Posted On:6/23/2010 4:32pm
80-90F I live in Atlanta GA and train in a sport dominated by tropical thinking.
Posted On:6/23/2010 4:53pm
It seems to depend on the number of people training, where I am; it can range anywhere from 76 to 89 F, over the past two weeks, and the thermostat set at 70. To answer the obvious question, yes the unit has been serviced regularly, but it's clearly undersized for the heat that dozens of people can generate while working up a good sweat. It's not uncommon to have 50+ people in our dojo.
The good news, I suppose, is that it has been the topic of much conversation, so I feel that a solution may be imminent.
Kel-Tec PF9 | Behind the Moustache | Ruger P95 | Jimenez JA22 | Belly Band | How do spelchek? | Why carry concealed?
Posted On:6/23/2010 5:07pm
Originally Posted by daddykata
it's clearly undersized for the heat that dozens of people can generate while working up a good sweat.
Yep, this is what I was getting at. Twenty students starting in an unventilated room at 90 degrees and training hard is going to up that ambient temp quite a ways and cook the class...so isn't it pretty important to vent that heat? I think I am going to speak with sifu about this...when HE came in and remarked how overly hot the room air was, I knew we were being stupid...
Posted On:6/23/2010 5:11pm
The place where I train Systema is up a flight of stairs. I can tell when it's going to be a warm session by 1) the number of degrees the temperature rises as I'm climbing the stairs and 2) the number of drops of sweat that drip off my nose when I'm holding the "plank" position during the warm-up. There are ceiling fans but no air conditioning.

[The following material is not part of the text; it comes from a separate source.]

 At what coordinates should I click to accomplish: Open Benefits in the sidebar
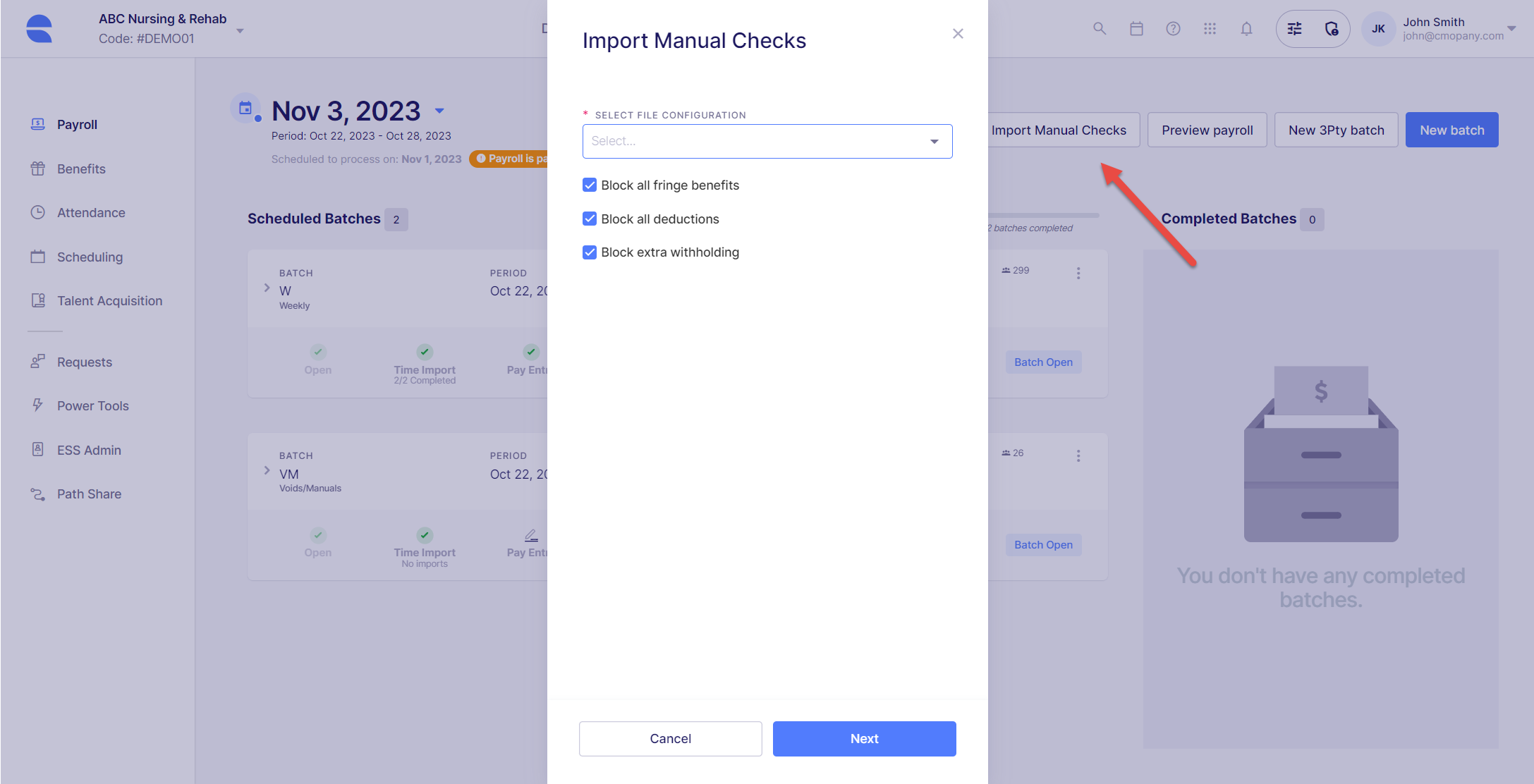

I'm 43 years old and I wouldn't ever try to tough through heat-stroke; sit down and cool down.
Check out the Bullshido.net Western Martial Arts Forum for all things Western, martial and arty.
Bartitsu: the Gentlemanly Art of Self Defence (est. 1899)

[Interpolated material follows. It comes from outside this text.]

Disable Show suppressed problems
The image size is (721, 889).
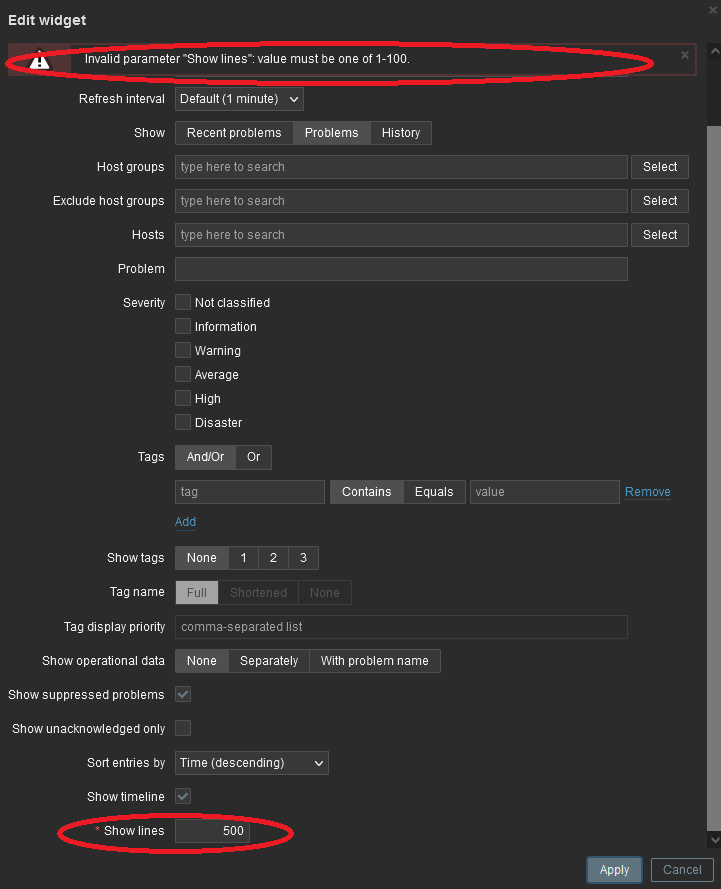click(182, 694)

Fasten your seat belts, and prepare for lift off
Posted On:6/23/2010 5:29pm
Style: Combat Cuddling
It's avg of 100 in Houston. On Monday nights we turn off the ac upstairs and close the doors. It gets to about 90 in the room itself according to the thermostat.

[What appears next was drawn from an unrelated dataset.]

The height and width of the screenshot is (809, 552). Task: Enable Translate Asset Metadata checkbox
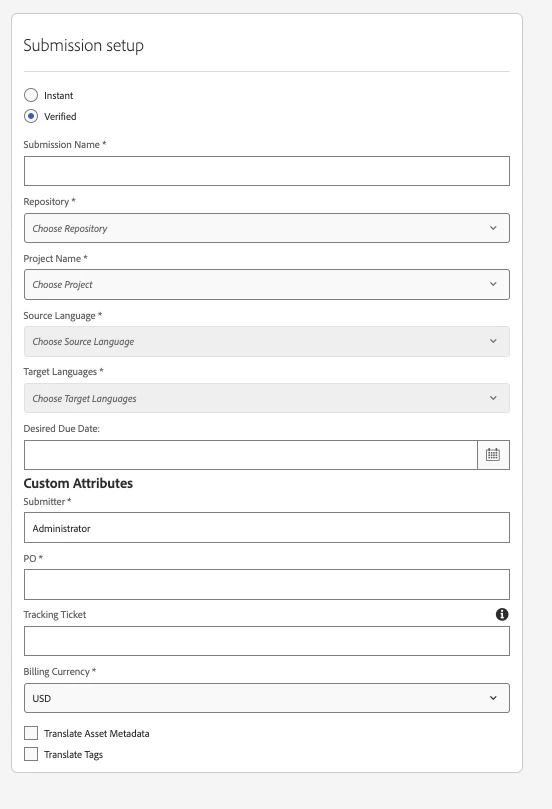point(31,733)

Posted On:6/23/2010 7:38pm
Style: Hung Ga Kung Fu
I came up in a culture that was all about not having AC while training. Knowing your body and staying hydrated are very important... plus you might want to cut class a little early on those REALLY messy times.
Posted On:6/23/2010 7:41pm
Style: BJJ, FMA
teach outside so it varies, today was 96 in Iowa
The Third Man
Posted On:6/23/2010 7:44pm
Style: Isshin-Ryu Karate,JKD
My former school wouldn't turn on the heat, it was like 35-40F. It was hard to breathe when I ran to warm up. I told them that multiple times but they didn't do anything, I left soon after.